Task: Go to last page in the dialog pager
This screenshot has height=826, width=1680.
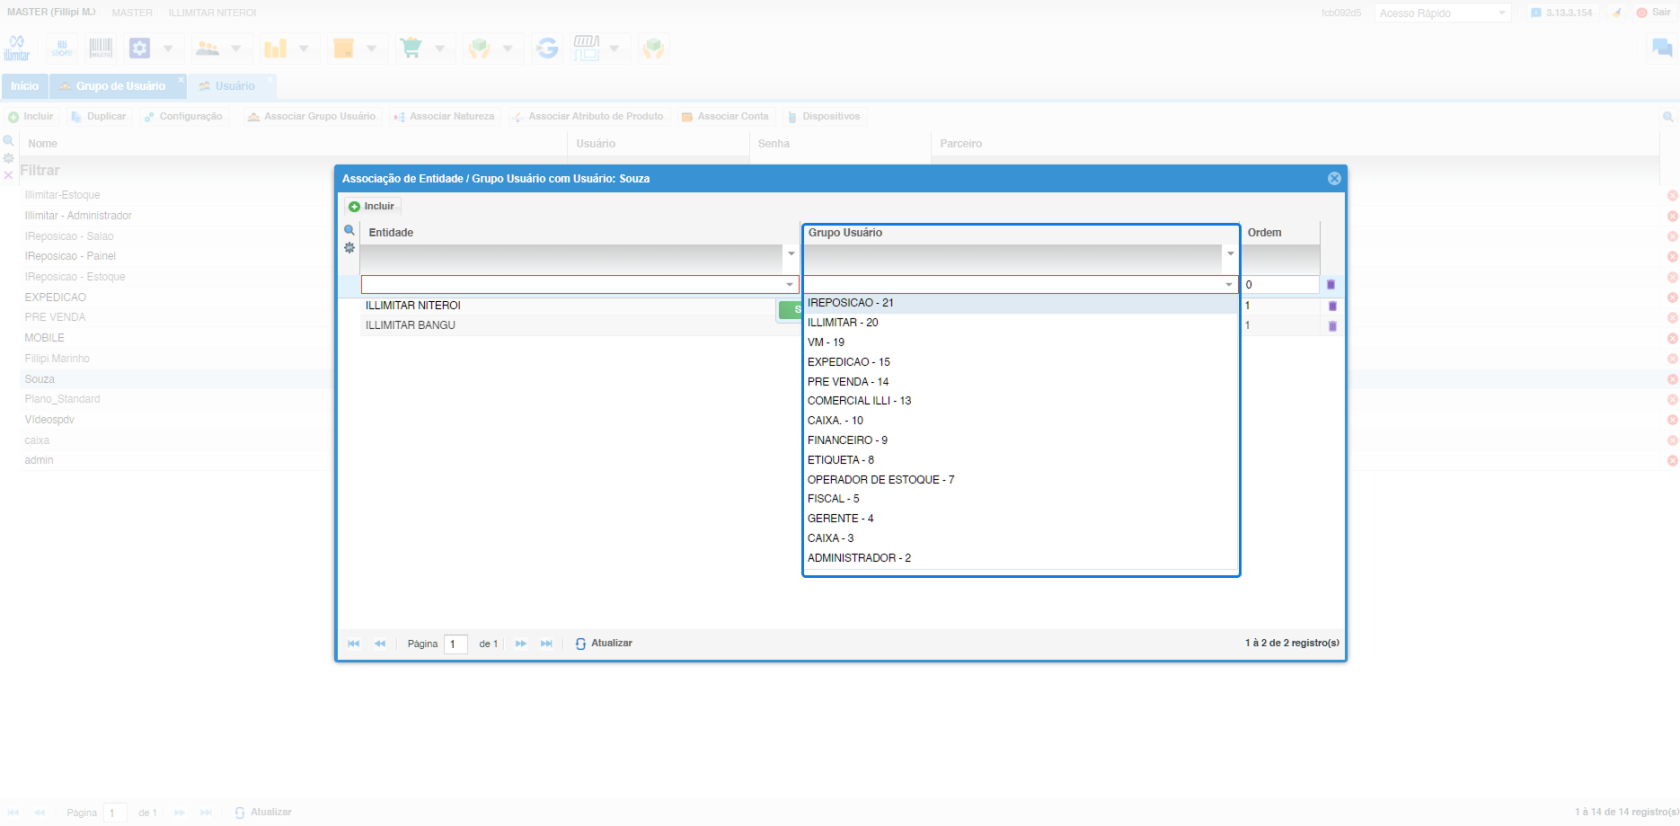Action: tap(547, 644)
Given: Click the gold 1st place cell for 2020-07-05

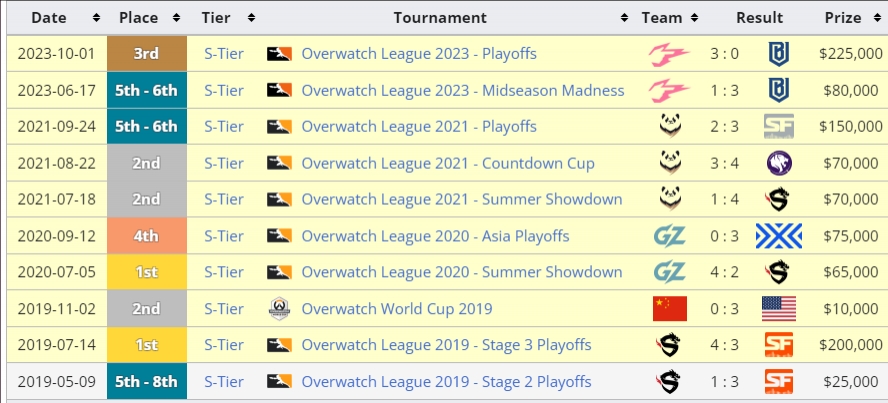Looking at the screenshot, I should point(147,272).
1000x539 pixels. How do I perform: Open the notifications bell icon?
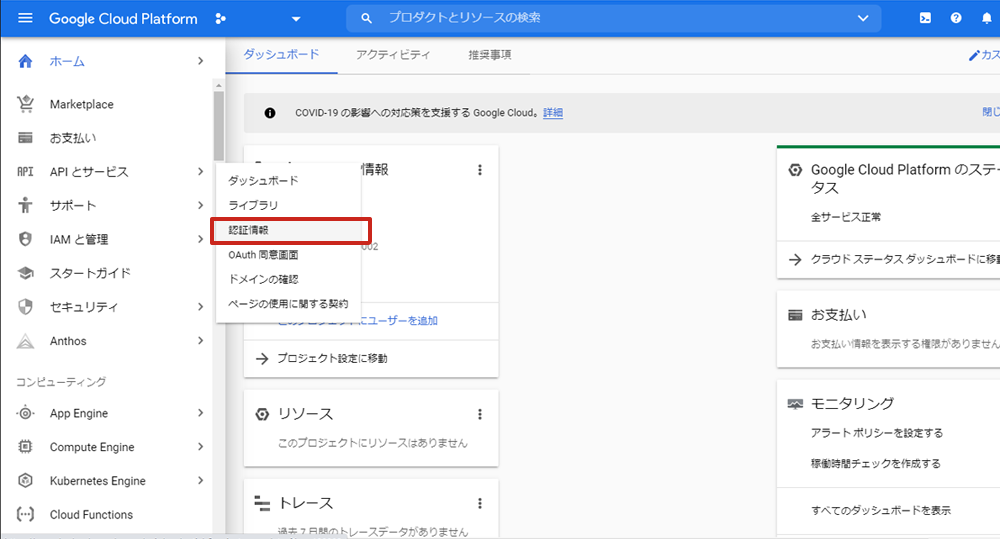click(986, 19)
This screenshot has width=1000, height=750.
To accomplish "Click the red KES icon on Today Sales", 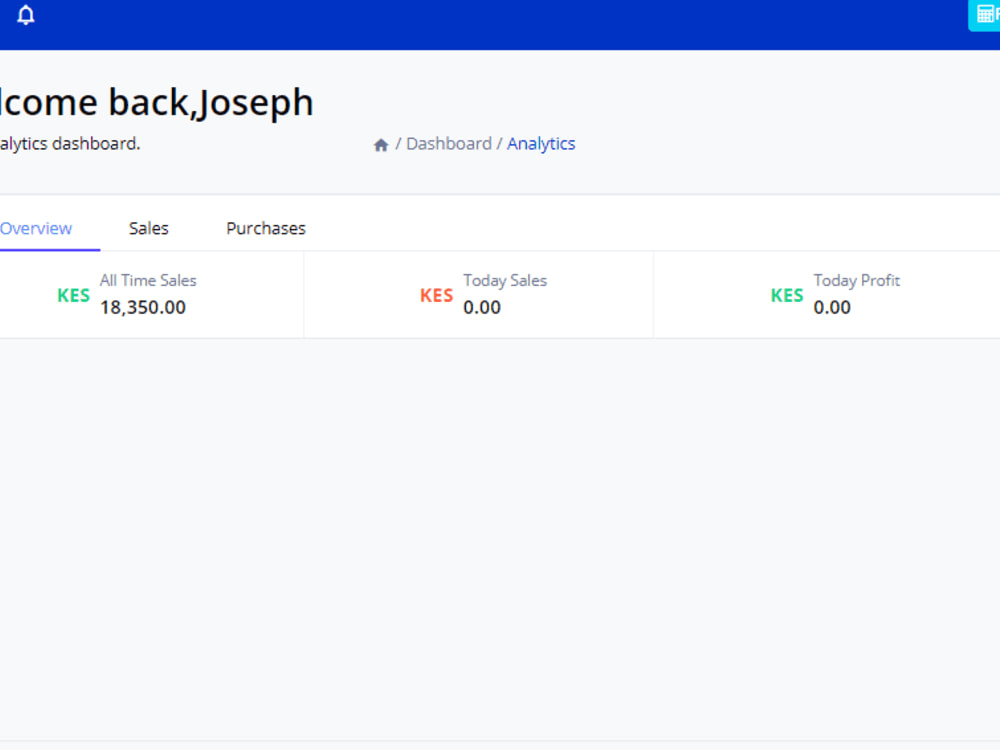I will [x=436, y=294].
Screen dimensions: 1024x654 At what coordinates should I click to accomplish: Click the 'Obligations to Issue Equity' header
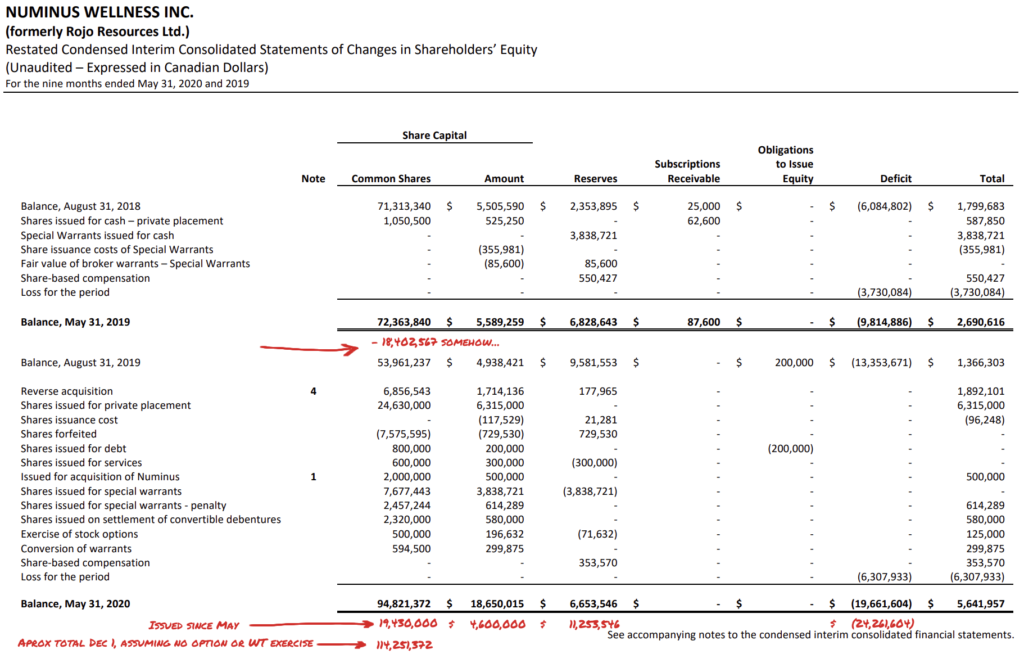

**Task description**: Retype only the lines that run from the first line of the entries above to the line containing "This screenshot has width=1000, height=750.", both included. Do not carry over any pictures.

**Reply**:
Task: Go to last page in the dialog pager
This screenshot has height=826, width=1680.
Action: tap(547, 644)
Given: Click the gold 1st place cell for 2020-07-05

Looking at the screenshot, I should point(147,272).
1000x539 pixels. How do I perform: Open the notifications bell icon?
click(986, 19)
This screenshot has width=1000, height=750.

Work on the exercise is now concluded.